## WHAT NEEDS TO BE DONE
Rewrite the glass fiber sheet passage from "The diameter of" to "glass fiber sheet.", substituting "micrometers" for "microns".

## TEXT SHOWN
The diameter of the glass fibers which make up these glass fiber sheets can be from 0.2 to 13 microns and preferably is from 1 to 5 microns. The glass fiber sheets may also contain an opacifier such as titanium dioxide powder which serves to reduce radiactive heat transfer through the glass fiber sheet.

The glass fiber sheets also generally contain a binder to hold the individual fibers together in sheet form. The binder may be a common commercial adhesive and is usually polyvinyl alcohol (PVA). It is important that this binder material be essentially completely removed from the glass fiber sheets for the attainment of the maximum benefits of this invention. The binder material, if present, may be removed prior to or during the process of making this invention. One way of removing the binder material from the glass fiber sheets is to heat the sheets at a temperature equal to or up to 400.degree. F. less than the glass strain temperature for a time sufficient to brake out essentially all of the binder material in the glass fiber sheets. For most conventional commercially available glass fiber sheets which contain binder material, such a procedure takes from 2 to 16 hours and generally takes about 4 hours.

The glass fiber sheets are stacked in an amount sufficient to achieve an insulation peg having the desired density of from 30 to 80 pounds per cubic foot (pcf). The desired density for any particular peg will vary depending on the load the peg is anticipated to support. Preferably the insulation peg density is from 35 to 65 pcf. A peg having a density of less than 30 pcf would not have sufficient compressive strength to support non-load bearing insulation under significant load conditions while a peg having a density exceeding 80 pcf would have unacceptably high heat leak and thus defeat the purpose of the high performance non-load bearing insulation.

The press which is useful in the process of this invention is any device which can impart a compressive force vertically to the stack of glass fiber sheets. The press can be quite simple such as a weight placed upon the stack, or it may be more complicated such as a mechanical or electro-mechanical device for imparting pressure. It is important to the successful practice of this invention that the stack of glass fiber sheets be in thermal equilibrium with at least the surface of the press when the light vertically compressive force is applied and that such thermal equilibrium be at a temperature in the range of from the glass strain temperature to less than the glass softening temperature. Such thermal equilibration can be achieved by placing the stack in the press and heating them together, or by heating the press and the stack separately, for some or all of the time required to reach the desired compressing temperature within the defined range, before bringing them together. The binder removal step may conveniently be done during the heating step wherein the stack of glass fiber sheets is brought from ambient temperature to the desired compressing temperature.

As mentioned above, the temperature at which the stack and compressing means are in thermal equilibrium when the light vertically compressive force is applied is from the glass strain temperature to less than the glass softening temperature. Preferably this desired compressing temperature is from at least 100.degree. F. above the glass strain temperature is not greater than 200.degree. F. less than the glass softening temperature. A particularly preferred compressing temperature is the glass annealing temperature. Thermal equilibrium of the stack and the press during compression at a temperature at least at the lower defined limit is important. In this way, shear stresses due to differential thermal expansion do not form, so the structure integrity of the finished peg is not compromised. The upper temperature limit is also important in minimizing the finished peg thermal conductivity. Deformation of the glass fibers resulting in increased fiber contact area will occur when the temperature exceeds the glass softening temperature. It is necessary only that the press surface be in thermal equilibrium with the stack though, of course, it is possible that the entire press be in such thermal equilibrium.

## RAW DATA
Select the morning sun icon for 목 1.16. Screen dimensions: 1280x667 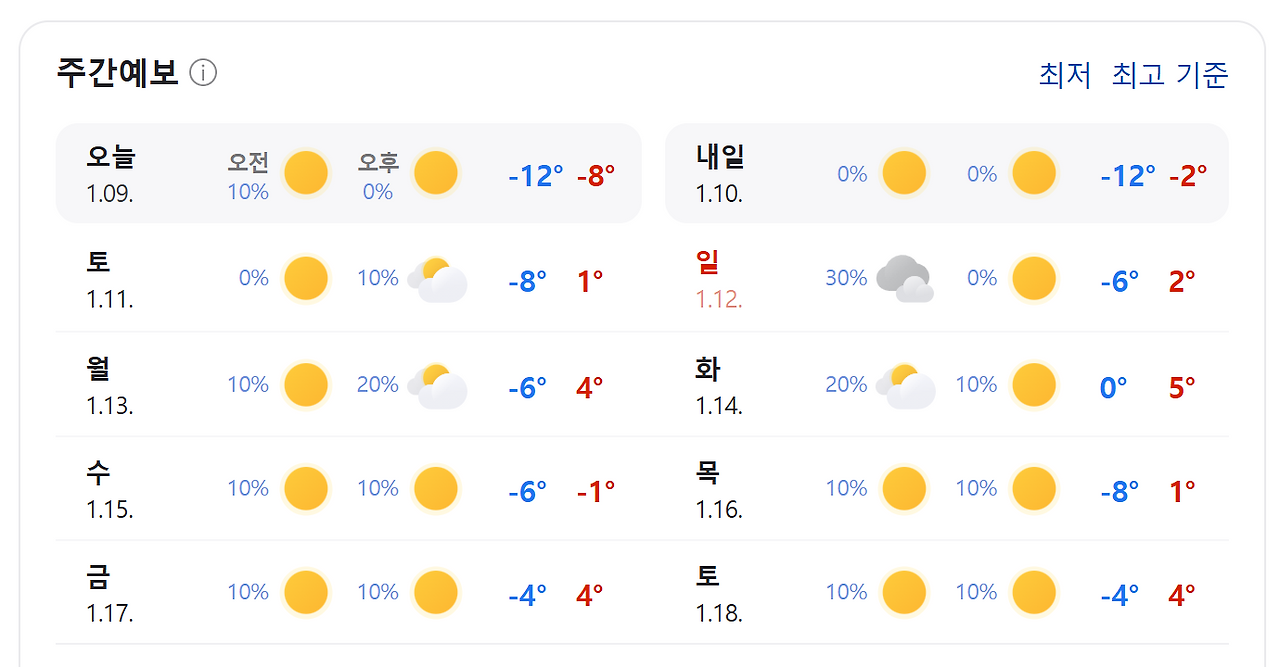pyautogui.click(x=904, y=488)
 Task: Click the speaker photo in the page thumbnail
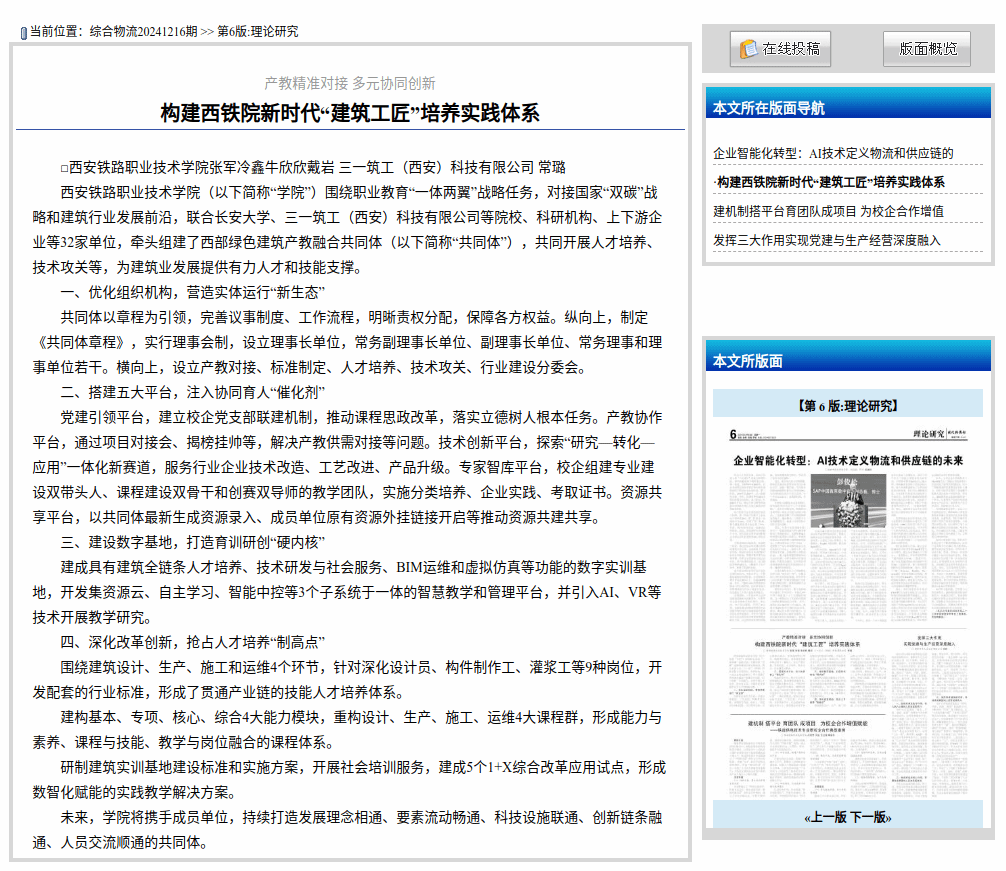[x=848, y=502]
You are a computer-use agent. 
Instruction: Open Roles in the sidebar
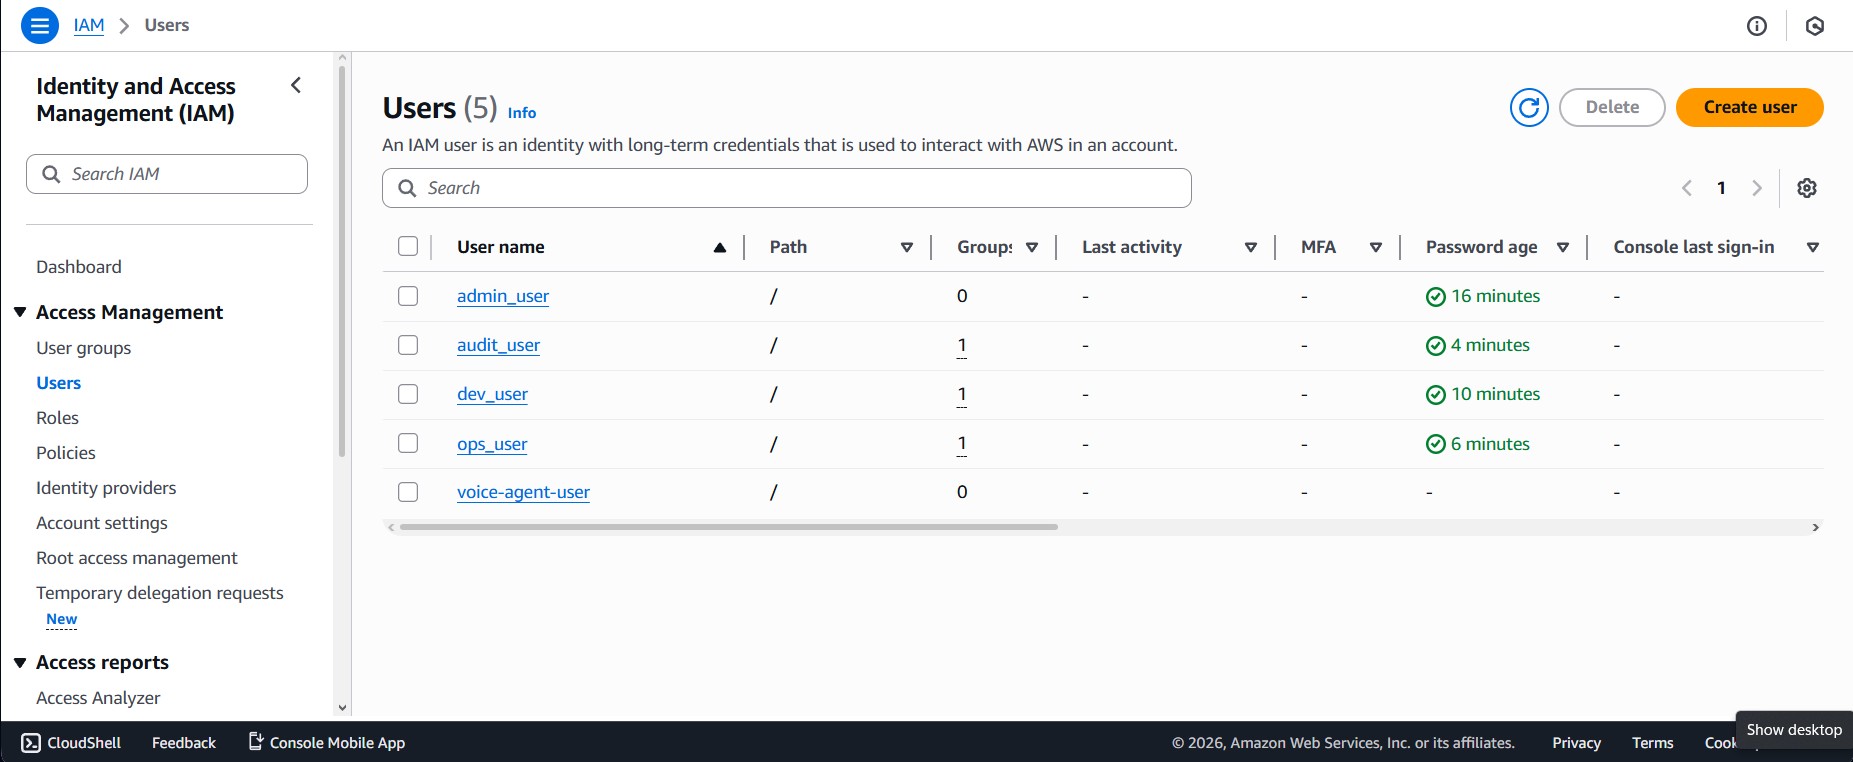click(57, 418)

* * *

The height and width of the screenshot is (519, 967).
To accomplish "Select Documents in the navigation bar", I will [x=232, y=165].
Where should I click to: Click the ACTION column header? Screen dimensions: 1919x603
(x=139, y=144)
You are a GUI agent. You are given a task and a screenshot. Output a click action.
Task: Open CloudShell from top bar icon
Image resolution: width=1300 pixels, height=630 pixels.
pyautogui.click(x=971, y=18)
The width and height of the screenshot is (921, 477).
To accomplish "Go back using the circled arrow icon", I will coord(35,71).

## THE OUTPUT
The diameter of the glass fibers which make up these glass fiber sheets can be from 0.2 to 13 micrometers and preferably is from 1 to 5 micrometers. The glass fiber sheets may also contain an opacifier such as titanium dioxide powder which serves to reduce radiactive heat transfer through the glass fiber sheet.